» **Reading text**
::::::::

The maximum recorded shell length is 110 mm or up to 130 mm, commonly to 90 mm.

Like other species in the same genus, Strombus pugilis has a robust, somewhat heavy and solid shell, with a characteristic stromboid notch. It has a well-developed body whorl and a short and pointed spire. It presents 8 to 9 whorls, each of them having a single row of subsutural spines, becoming larger towards the last whorl. These spines, however, may be less conspicuous or even absent in some populations. Its aperture is relatively long and slightly oblique. The posterior angle of the outer lip is distinct, projecting in the posterior direction in an erect fashion. The operculum is sickle-shaped, similar to several other Strombus snails.

The shell color varies from salmon-pink, cream or yellow to light or strong orange, and the interior of the aperture is usually white. The anterior end presents a dark purple stain, which is one of the diagnostic characters of this species, and is absent in Strombus alatus.

::::::::

» **Tasks to perform**
(a) Answer these from the shell description:
(i) What shell length does Strombus pugilis commonly reach?
(ii) How many whorls does the shell have?
(iii) What color is the interior of the aperture usually?
(b) Reproduce the stretch of the shell description from "The shell color" through "in Strombus alatus.".

::::::::

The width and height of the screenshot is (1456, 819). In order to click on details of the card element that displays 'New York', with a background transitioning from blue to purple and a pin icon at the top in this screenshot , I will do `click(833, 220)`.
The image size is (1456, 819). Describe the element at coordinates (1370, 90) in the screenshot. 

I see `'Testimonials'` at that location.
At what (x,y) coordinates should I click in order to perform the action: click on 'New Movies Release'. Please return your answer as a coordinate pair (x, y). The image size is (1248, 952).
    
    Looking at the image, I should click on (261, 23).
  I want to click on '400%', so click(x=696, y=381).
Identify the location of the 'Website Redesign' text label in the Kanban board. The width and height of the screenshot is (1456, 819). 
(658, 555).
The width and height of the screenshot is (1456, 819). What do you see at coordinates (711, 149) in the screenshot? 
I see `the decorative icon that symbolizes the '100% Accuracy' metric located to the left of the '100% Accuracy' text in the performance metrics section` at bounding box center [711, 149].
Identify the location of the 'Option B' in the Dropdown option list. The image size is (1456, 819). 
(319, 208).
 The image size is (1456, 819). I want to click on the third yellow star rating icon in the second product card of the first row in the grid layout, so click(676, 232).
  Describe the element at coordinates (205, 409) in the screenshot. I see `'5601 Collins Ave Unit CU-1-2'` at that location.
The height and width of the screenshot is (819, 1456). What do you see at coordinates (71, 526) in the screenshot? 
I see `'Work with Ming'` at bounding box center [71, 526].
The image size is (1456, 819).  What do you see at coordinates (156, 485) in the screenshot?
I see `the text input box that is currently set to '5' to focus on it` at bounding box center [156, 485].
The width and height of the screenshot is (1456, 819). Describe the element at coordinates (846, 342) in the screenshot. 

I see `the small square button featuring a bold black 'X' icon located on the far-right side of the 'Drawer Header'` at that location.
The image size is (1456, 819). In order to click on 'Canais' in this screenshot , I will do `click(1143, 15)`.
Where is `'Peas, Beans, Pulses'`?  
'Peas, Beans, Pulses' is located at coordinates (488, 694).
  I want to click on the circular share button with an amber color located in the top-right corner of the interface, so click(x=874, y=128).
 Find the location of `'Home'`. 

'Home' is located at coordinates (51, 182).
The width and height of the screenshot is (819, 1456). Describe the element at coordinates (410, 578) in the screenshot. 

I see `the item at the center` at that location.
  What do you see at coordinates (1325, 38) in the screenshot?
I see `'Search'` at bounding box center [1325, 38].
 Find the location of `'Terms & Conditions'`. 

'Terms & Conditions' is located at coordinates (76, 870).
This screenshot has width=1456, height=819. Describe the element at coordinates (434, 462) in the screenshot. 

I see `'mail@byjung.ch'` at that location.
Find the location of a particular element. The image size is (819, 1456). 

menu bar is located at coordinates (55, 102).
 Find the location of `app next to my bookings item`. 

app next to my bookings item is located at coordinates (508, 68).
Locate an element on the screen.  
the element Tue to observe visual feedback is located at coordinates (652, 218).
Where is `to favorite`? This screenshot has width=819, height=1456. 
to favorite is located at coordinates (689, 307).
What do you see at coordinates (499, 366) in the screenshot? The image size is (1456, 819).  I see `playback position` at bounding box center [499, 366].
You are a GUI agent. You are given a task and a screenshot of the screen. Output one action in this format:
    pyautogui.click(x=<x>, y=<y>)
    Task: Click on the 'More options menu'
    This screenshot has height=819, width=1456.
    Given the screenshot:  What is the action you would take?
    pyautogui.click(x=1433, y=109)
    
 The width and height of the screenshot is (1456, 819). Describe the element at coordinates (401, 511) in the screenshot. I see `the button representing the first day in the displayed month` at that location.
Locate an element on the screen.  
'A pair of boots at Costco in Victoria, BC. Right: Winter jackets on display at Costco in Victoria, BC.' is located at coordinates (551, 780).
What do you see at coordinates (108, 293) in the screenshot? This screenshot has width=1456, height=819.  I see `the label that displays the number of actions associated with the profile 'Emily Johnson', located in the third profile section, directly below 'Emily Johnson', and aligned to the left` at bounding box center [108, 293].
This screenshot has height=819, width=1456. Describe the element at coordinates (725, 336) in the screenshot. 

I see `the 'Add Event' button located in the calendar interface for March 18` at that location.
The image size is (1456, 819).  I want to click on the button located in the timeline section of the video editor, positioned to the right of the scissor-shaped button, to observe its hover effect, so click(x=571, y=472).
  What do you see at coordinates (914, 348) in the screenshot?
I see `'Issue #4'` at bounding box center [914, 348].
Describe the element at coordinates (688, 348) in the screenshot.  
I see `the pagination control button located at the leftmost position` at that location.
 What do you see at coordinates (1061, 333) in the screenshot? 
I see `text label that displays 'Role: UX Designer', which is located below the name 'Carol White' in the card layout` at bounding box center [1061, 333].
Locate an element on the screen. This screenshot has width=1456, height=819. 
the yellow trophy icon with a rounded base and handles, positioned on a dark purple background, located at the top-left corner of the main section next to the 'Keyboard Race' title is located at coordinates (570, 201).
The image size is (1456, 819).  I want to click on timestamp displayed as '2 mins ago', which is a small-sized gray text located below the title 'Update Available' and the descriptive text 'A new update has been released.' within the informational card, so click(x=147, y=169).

::::::::

» **Answers for this exercise**
(a)
(i) 90 mm
(ii) 8 to 9
(iii) White

(b)
The shell color varies from salmon-pink, cream or yellow to light or strong orange, and the interior of the aperture is usually white. The anterior end presents a dark purple stain, which is one of the diagnostic characters of this species, and is absent in Strombus alatus.